Experimental Design: HCT-15 multidrug-resistant colon carcinoma growth in nude mice was used as an experimental model. The inhibitory effect on tumor growth and apoptotic activity of antisense RI and CpG immunomer, singly and in combination, were measured by tumor growth, levels of RI subunit, and antiapoptotic and proapoptotic proteins. Effect on host-immune system was measured by mouse spleen size, interleukin-6 (IL-6) levels in mouse blood, and nuclear factor-B (NF-B) transcription activity in mouse spleen cells.
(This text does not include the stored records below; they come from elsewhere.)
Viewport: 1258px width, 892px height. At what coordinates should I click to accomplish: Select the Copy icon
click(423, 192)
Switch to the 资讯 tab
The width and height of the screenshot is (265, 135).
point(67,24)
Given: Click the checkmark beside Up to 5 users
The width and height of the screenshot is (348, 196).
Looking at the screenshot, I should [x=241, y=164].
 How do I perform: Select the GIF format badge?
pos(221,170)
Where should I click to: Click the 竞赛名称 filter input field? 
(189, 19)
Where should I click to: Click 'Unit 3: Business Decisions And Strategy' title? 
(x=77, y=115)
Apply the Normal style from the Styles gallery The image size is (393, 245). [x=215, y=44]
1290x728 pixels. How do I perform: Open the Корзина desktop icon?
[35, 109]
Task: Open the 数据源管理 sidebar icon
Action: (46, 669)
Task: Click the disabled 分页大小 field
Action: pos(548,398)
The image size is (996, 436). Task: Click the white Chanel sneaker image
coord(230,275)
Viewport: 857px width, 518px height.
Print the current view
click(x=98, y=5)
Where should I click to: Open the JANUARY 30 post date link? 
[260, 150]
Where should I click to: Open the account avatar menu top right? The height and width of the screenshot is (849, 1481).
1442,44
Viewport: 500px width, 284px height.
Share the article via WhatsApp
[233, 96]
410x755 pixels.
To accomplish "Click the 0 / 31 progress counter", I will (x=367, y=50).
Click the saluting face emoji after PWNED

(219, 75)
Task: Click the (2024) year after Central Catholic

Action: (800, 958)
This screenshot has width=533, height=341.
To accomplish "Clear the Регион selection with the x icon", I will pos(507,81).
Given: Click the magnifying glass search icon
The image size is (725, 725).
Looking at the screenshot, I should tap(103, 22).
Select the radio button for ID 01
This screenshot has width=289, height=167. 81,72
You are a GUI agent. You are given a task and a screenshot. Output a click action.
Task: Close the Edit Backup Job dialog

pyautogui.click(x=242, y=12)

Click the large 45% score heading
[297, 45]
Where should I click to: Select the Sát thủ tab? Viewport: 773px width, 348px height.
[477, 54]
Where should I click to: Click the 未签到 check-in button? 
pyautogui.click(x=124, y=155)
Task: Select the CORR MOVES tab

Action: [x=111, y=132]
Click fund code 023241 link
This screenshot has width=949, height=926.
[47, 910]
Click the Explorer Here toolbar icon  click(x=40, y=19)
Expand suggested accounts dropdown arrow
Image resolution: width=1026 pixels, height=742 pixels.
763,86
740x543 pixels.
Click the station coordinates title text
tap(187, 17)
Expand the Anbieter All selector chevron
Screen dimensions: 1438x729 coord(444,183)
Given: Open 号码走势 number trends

Results: In combination, CpG immunomer and antisense PKA RI induced additive/supra-additive effect on the inhibition of tumor growth. Antisense RI but not CpG immunomer increased Bax and Bak proapoptotic protein levels and decreased Bcl-2 and RI protein levels in tumor cells. CpG immunomer but not antisense RI induced an enlargement of mouse spleen, increased IL-6 levels in mouse blood, and increased NF-B transcription activity in mouse spleen cells.

Conclusions: These results show that type I PKA down-regulation and induction of apoptosis in tumor cells by antisense PKA RI, and host-immune stimulation by CpG immunomer are responsible at the molecular level for the supra-additive effects of tumor growth inhibition. Thus, antisense PKA RI and CpG immunomer in combination work cooperatively and as tumor-targeted therapeutics to treat human cancer.